Lockdown has allowed me to reflect on my time at University, giving me time to calm down and refocus. At University I would work and live my life to the full, always trying to keep myself busy and make the most of my time, however I would always feel as if this were not enough. I wanted to do more and make the most of every opportunity that came my way. I have learnt that this is not always a good thing.

I should take time for myself, regain my energy, and focus on the most important opportunities that I will gain the most from, in the long term. This is something I still need to work on and will aim to do so throughout my final year at University in September!

Kate (employment): I’ve surprised myself with how confident I can be. I went through my weird emo phase at school, and when I got teased, I changed myself to do everything I could to fit in. One of my favorite things about being out of education is that I can be my authentic self, and if people do not like it, I don’t have to keep them in my life.

I’ve also surprised myself with how determined I could be.

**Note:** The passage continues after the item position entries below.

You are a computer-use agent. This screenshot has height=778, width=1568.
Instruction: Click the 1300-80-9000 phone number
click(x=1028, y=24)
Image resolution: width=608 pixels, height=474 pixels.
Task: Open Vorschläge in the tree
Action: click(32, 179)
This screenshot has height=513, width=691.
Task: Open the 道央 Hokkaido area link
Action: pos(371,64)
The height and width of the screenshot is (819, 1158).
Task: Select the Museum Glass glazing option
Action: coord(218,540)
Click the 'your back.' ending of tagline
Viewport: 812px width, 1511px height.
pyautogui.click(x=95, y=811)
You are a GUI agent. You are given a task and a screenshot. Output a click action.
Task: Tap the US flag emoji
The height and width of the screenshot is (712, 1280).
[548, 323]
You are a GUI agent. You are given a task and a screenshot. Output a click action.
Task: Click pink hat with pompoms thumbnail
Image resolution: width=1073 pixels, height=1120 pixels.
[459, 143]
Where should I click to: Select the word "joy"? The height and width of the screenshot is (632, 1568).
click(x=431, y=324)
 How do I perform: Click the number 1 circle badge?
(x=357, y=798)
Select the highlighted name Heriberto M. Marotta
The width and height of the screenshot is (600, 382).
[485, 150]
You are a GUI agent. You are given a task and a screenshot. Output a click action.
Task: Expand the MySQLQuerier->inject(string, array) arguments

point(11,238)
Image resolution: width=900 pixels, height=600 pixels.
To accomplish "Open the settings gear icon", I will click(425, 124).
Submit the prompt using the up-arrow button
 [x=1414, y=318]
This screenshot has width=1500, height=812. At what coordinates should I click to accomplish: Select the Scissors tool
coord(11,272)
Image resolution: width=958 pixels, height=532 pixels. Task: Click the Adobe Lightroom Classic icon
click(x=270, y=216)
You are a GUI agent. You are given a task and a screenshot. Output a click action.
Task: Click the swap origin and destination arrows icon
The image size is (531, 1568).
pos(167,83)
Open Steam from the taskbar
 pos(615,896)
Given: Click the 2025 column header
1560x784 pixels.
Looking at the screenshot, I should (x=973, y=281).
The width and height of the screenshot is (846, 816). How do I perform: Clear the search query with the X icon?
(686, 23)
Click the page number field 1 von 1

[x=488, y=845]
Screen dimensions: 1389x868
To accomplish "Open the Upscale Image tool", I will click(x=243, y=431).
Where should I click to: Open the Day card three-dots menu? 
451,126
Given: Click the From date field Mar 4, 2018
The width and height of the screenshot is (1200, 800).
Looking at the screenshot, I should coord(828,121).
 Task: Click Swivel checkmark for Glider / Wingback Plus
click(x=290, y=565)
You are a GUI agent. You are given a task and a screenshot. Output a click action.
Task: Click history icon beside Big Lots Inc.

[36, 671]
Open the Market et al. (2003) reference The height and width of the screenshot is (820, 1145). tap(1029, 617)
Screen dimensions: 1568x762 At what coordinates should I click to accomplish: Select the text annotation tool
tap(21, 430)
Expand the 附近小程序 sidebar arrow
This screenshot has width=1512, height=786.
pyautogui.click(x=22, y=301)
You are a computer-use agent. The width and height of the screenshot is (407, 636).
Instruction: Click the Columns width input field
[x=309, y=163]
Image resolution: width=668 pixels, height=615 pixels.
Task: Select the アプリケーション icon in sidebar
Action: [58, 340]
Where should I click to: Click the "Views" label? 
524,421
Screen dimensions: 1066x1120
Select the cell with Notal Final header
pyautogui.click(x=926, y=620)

I feel like I was a bit of a floater in school, I was never appallingly bad at anything, but grades just didn’t do it for me. I didn’t feel motivated.

I’ve learnt that I’m the type of person that once I have my sights set on a goal, I’ll do anything to achieve it. Whether this be passing my driving test, starting my own business, running 5k or getting that promotion, I know that these things motivate me so much more than grades ever could.


When choosing whether to go to university, it’s important to consider what path is best for you and your ambitions.

Hopefully this article has given you a little bit of insight into the different choices!